À une époque, de grands artistes du monde entier se rendaient au Studio de Morin-Heights, à quelques kilomètres au nord de Montréal, pour enregistrer leurs albums dans cet endroit mythique. À l'ère numérique, bien des choses ont changé dans l'industrie, les studios peuvent désormais être virtuels.

Un texte de Vincent Maisonneuve

Si le Studio n'existe plus, c'est encore vers Montréal que se tournent des milliers de créateurs. La quête du meilleur son possible se fait cependant d'une autre manière. 

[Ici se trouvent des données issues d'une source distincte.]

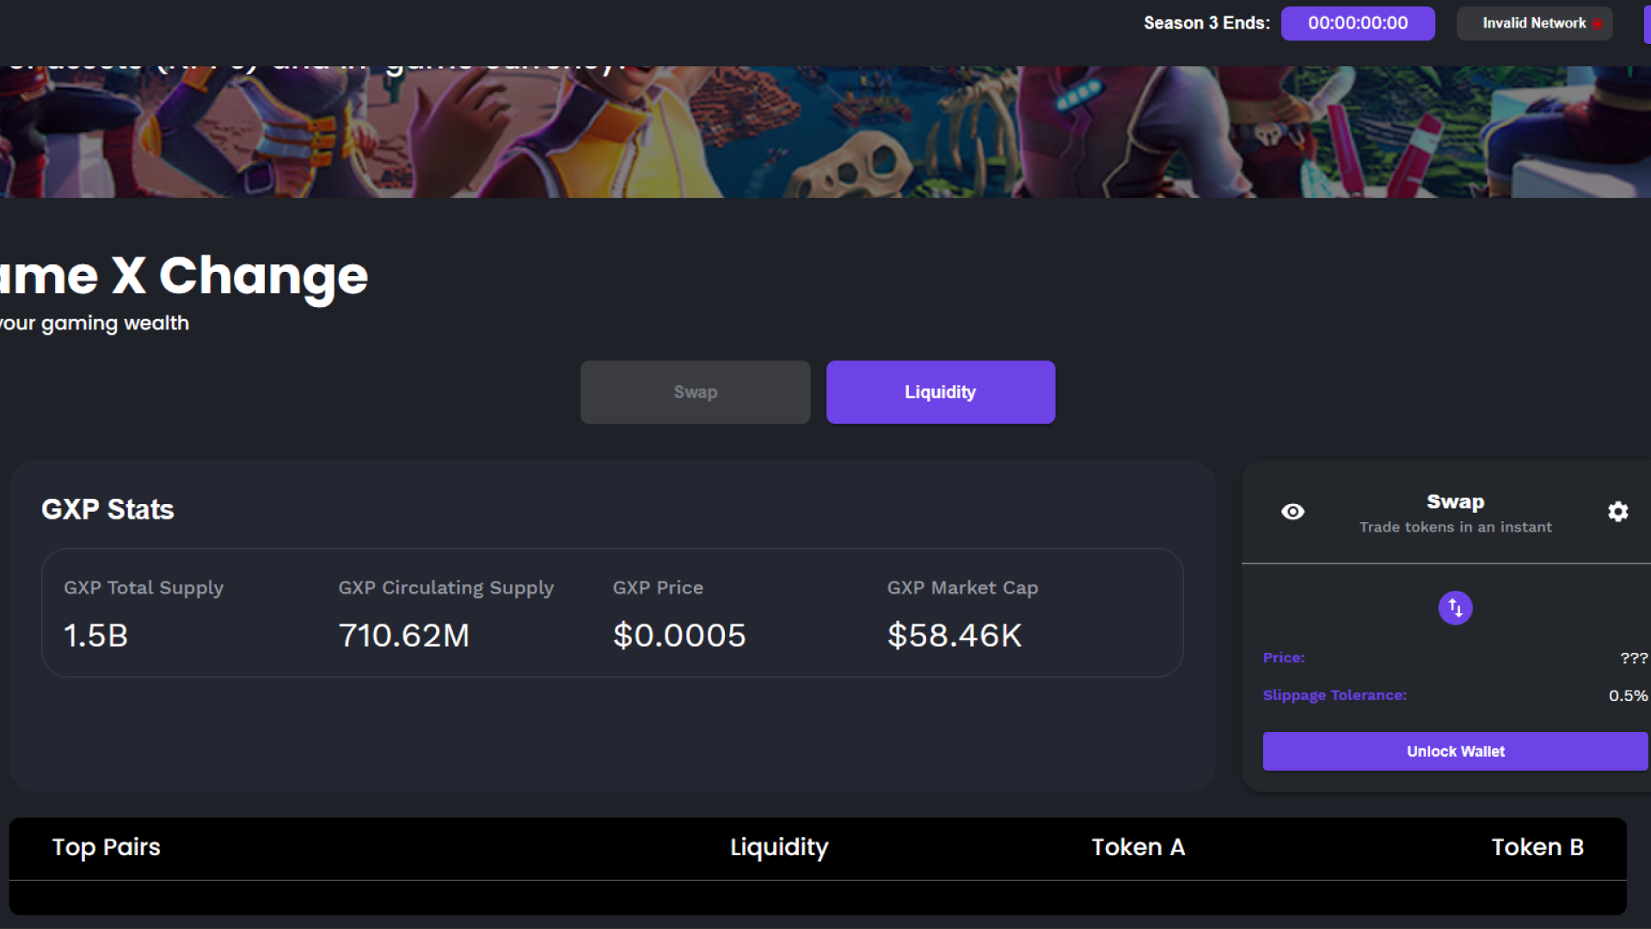Screen dimensions: 1651x929
Task: Click the GXP Total Supply figure
Action: (95, 636)
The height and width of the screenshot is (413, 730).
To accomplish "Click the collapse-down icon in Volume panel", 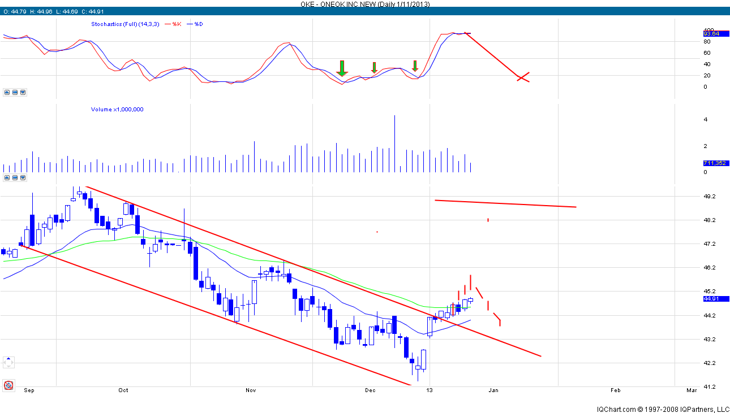I will (x=23, y=178).
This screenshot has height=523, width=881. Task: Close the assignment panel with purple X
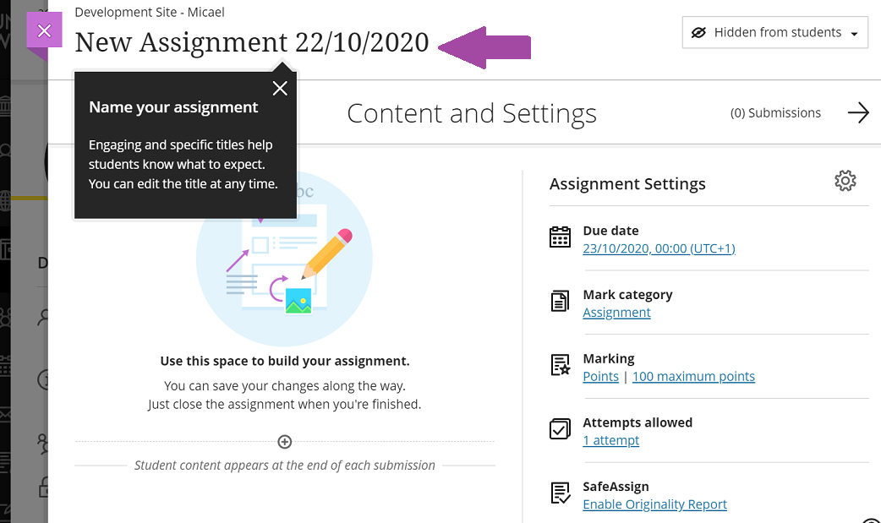coord(45,31)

La firme montréalaise Landr a conçu un studio de postproduction virtuel. Des artistes du monde entier utilisent ce logiciel pour mastériser et partager leur musique. Tout cela, pour une fraction du coût.

En musique, le mastering est l'étape finale, le moment où l'on donne à l'enregistrement une touche professionnelle.

Traditionnellement, ce travail était réalisé en studio avec un ingénieur de son. « Ça prend un environnement où le son est parfait, explique Pascal Pilon. Avec Landr, tu peux mastériser un enregistrement de partout. Si tu réalises un enregistrement sur la route, tu sais qu'en le passant dans Landr, tu vas avoir toutes les propriétés acoustiques d'un studio professionnel. Tu vas sonner de façon optimale. »

En moins d'une minute, Landr étudie les arrangements préparés par le musicien. Le système analyse le genre, le rythme et bien d'autres paramètres, pour finalement générer un son mieux équilibré et plus dynamique.

Et cela fonctionne avec toutes sortes d'enregistrement audio, souligne le président de la firme, Pascal Pilon.

Bien sûr, certains puristes estiment que rien ne peut battre le talent et l'oreille d'un humain. Le président de Landr, en faisant un parallèle avec la venue des caméras numériques qui, au départ, était snobée par certains professionnels, donne l'exemple de la mise au point automatique. « Au début, les professionnels ne l'utilisaient pas, mais aujourd'hui, il y a tellement de senseurs sur l'autofocus que ça fait un meilleur travail que l'humain. »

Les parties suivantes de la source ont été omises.